LA City Council OKs spending $150M, raised via Measure ULA, to help tenants
Nearly 10 months after Angelenos voted for a so-called “mansion tax” to fund affordable housing and homelessness prevention programs, the Los Angeles City Council voted 10-0 on Tuesday, Aug. 29, to approve a plan for spending the first $150 million in Measure ULA funds.
The money will help pay for programs that provide short-term emergency rental assistance, eviction defense, tenant outreach and education, cash assistance for low-income seniors and individuals with disabilities, and tenant harassment protections. It will also help support new affordable housing projects.
During recent Los Angeles City Council meetings and some council committee meetings, renters in the city have implored council members to immediately release the full $150 million in ULA funds that was approved in this year’s budget, citing a pressing need to stave off further homelessness.
Tenant rights advocates have reported an increase in eviction filings since Feb. 1, when the city ended the eviction moratorium that the city adopted during the COVID-19 pandemic.
Additionally, tenants who owed back rent incurred during the first 18 months of the pandemic had until Aug. 1 to pay their debt. Others who owe COVID-related unpaid rent incurred between October 2021 and January of this year have until Feb. 1 to pay what they owe.
But many tenants say they’re still struggling and fear another wave of eviction notices.
Maria Briones, a member of Alliance of Californians for Community Empowerment, an organization that belongs to the United to House LA coalition, said she represents the typical renter who would benefit from ULA-funded programs. She spoke during a rally and press conference outside of City Hall on Tuesday, ahead of the council vote.
“I am standing here today as (an) at-risk tenant – disabled, senior citizen. … I am the embodiment of the average Angeleno tenant,” said Briones. She described living in her rental unit with no electricity for the past three weeks, without access to a working fan or fridge, and said she’s been harassed by her landlord.
“I keep fighting,” Briones said, “for not just myself, but for the hundreds of thousands of people in the same position.”
Joe Donlin, director of United to House LA, the coalition that led the campaign to pass Measure ULA, said the city has experienced the worst affordable housing and homelessness crises in the nation. He called Tuesday’s vote by the council “a big day for L.A.”
“This is the first $150 million from this important measure to go out into our communities to keep our neighborhoods intact,” Donlin said.

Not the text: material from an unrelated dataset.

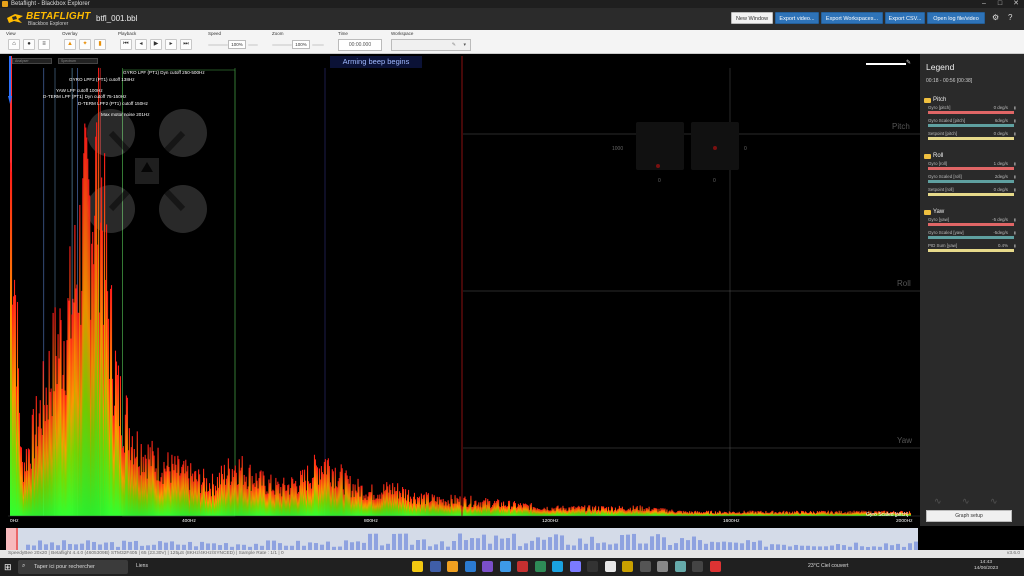 Image resolution: width=1024 pixels, height=576 pixels. I want to click on new-window-button: New Window, so click(752, 18).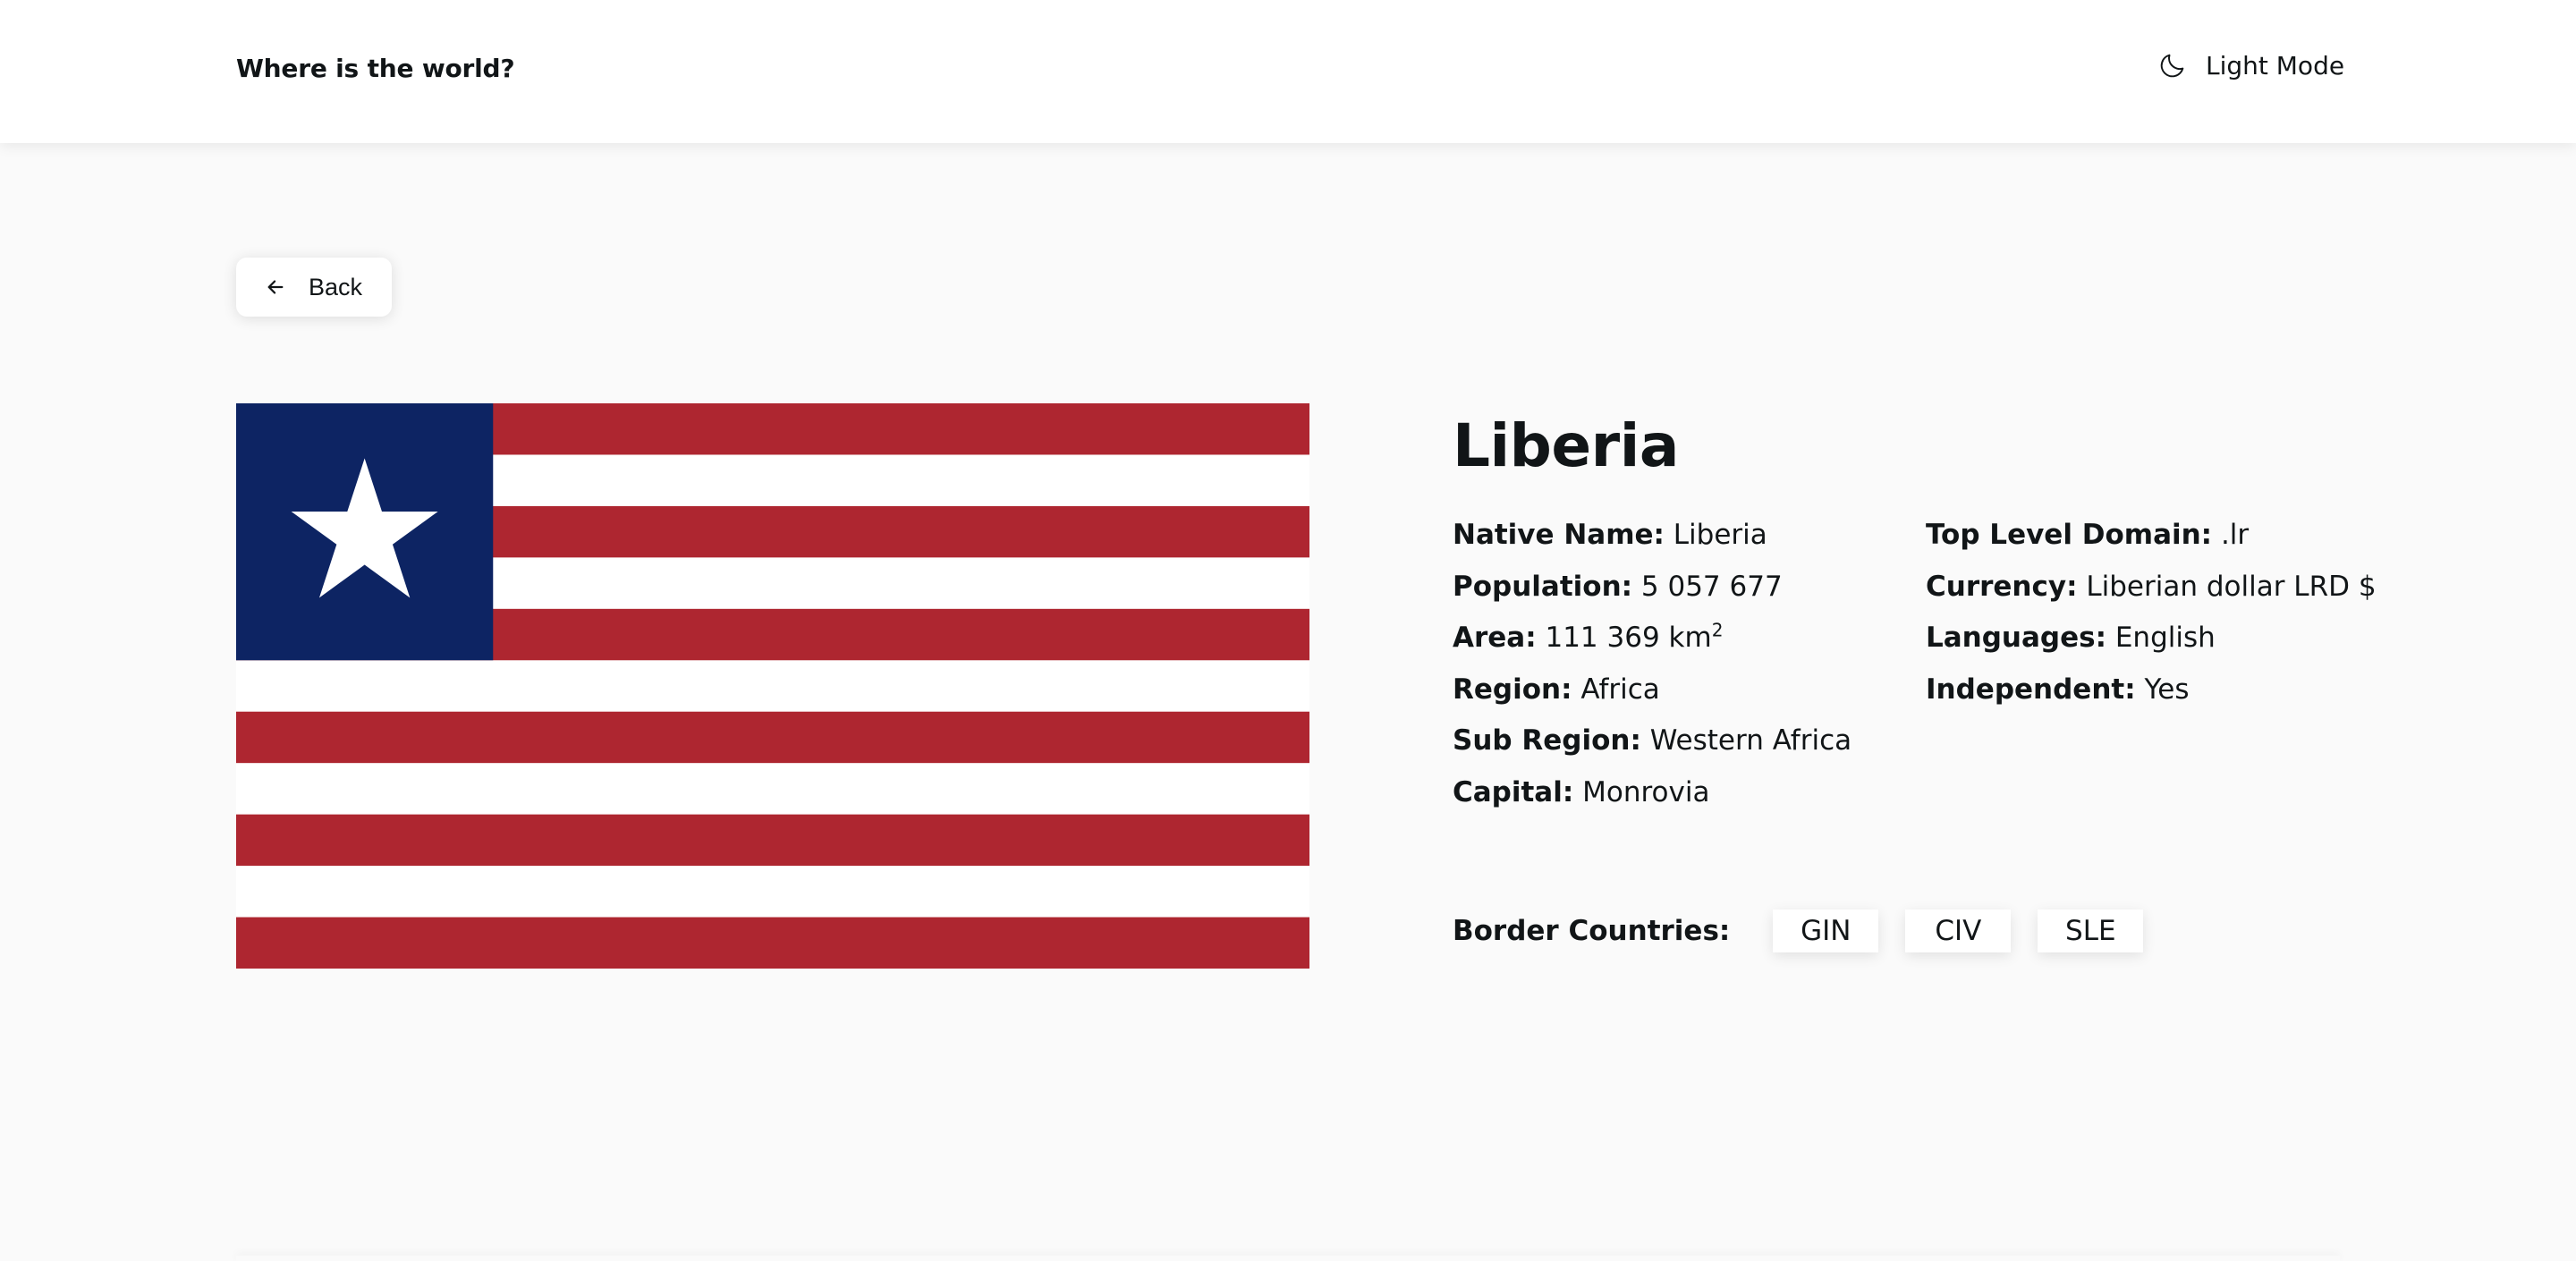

Measure ULA is a tax on the sale of real estate property of more than $5 million, which took effect April 1.
Councilmember Nithya Raman, who led Tuesday’s rally and press conference, said afterward that while the COVID-related back rent repayment deadline had added to the urgency of addressing Angelenos’ housing needs, eviction filings occurred even before Aug. 1.
“The Aug. 1 deadline was a deepening of that (urgency) … but as you saw from the data around eviction filings, those have been filed, and those are going to continue to be filed. And I think it’s important to make sure that we are treating this not as a moment of crisis, but as an ongoing emergency,” she said.
The councilmember said the release of ULA dollars will allow the city to invest in the infrastructure and staffing needed to carry out the programs the tax measure is intended to fund.
During the council meeting, Ann Sewill, the head of the city’s housing department, said a portal for tenants seeking emergency rent assistance is expected to launch on Sept. 19. A similar portal for landlords who are owed rent will launch in mid-October, she said.
This month, a representative for the Apartment Association of Greater Los Angeles, which is suing the city over Measure ULA, told the City Council’s Housing and Homelessness Committee that the association would support rental assistance programs funded by sources such as the federal government.
He also suggested that instead of allocating money for a tenant eviction defense program, more funding should be put into the rental assistance program to help tenants pay their rents.
“By doing so, evictions can be completely avoided and attorneys will not be needed in a vast majority of cases,” said Max Sherman, the representative for the association.
Measure ULA is expected to generate hundreds of millions of dollars a year for the city, but because of an ongoing lawsuit challenging the tax, city officials only included $150 million in ULA funds in this year’s budget. Officials believe the city has the means to provide this amount in the budget through money it’s owed from the federal government if a court invalidates the tax measure.
Councilmember Bob Blumenfield, who chairs the council’s budget committee, expressed support for authorizing the spending of all $150 million upfront, instead of only when the money is collected. In the first four months since the tax was enacted, the city has raised more than $55 million, city officials said.
“I looked at that. That is a cash flow problem that should not impact the expenditure that we have promised we would make in the budget,” Blumenfield said in an interview. “We promised $150 million, and we’re going to deliver $150 million. We’re not going to let cash flow issues slow that down.”